How can I get all the U.S. citizens in that crowd to a voting booth in November?
Considering it brought North 24th Street to a standstill, the march (and those like it in other U.S. cities) will do little to sway opinion that hordes of undocumented Mexican nationals are overrunning America.
But for Kyl's opponents, the protest says there is an issue in this election cycle capable of bringing the Hispanic voters to the polls en masse. And a strong Hispanic turnout is the stuff of nightmares to right-wing Republicans.
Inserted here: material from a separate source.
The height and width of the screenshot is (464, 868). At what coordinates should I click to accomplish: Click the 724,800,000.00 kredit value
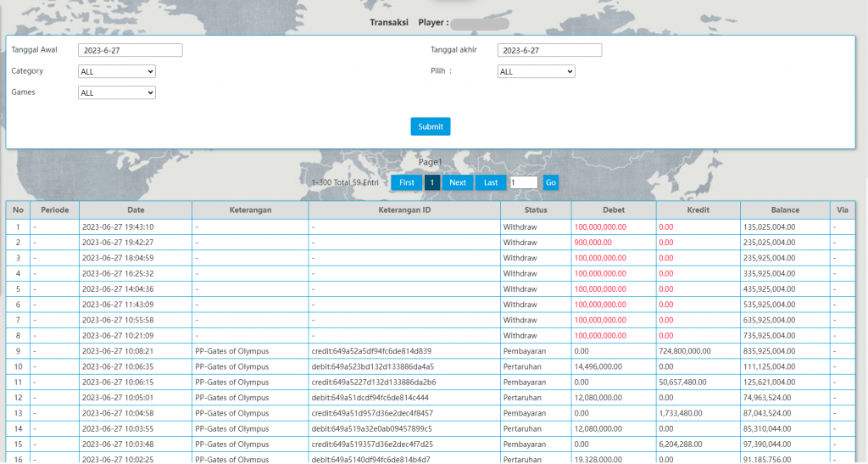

Pederson himself is trouble for Jon Kyl.
He is a legitimate threat, a successful Valley real estate mogul who made a minor legend of himself by taking over the chairmanship of a hapless Arizona Democratic Party in 2001 and infusing $2.4 million of his own money into a successful push to refocus the party apparatus on demographic groups within Arizona's massive untapped center. The year before he became party chairman, the Democrats couldn't even come up with an opponent for Jon Kyl. In 2002, after Pederson and his money arrived, Janet Napolitano and Terry Goddard won the state's two highest offices.
And Pederson is getting good at this candidate shtick. Generally perceived as a milquetoast, Pederson has picked up energy in recent months. He speaks with believably rousing conviction. He's pounding issues, rattling off stats.
It helps that Kyl is a pretty easy target.
"Without any real competition, Jon Kyl has been able to indulge his extremes," Pederson tells New Times. "He has a voting record to the right of Rick Santorum, for goodness' sakes! Is that Arizona? Absolutely not. Jon Kyl has nothing to do with Arizona."
Kyl and his staff argue that his voting record is more moderate than Pederson insists. They also say Kyl has strayed from the Bush administration on several votes.
Study his voting record, though, and Kyl has voted against the administration, or against what would be considered conservative legislation, in only a smattering of instances. And Kyl never went against the administration or the party's power elite on close votes. And never when his vote mattered.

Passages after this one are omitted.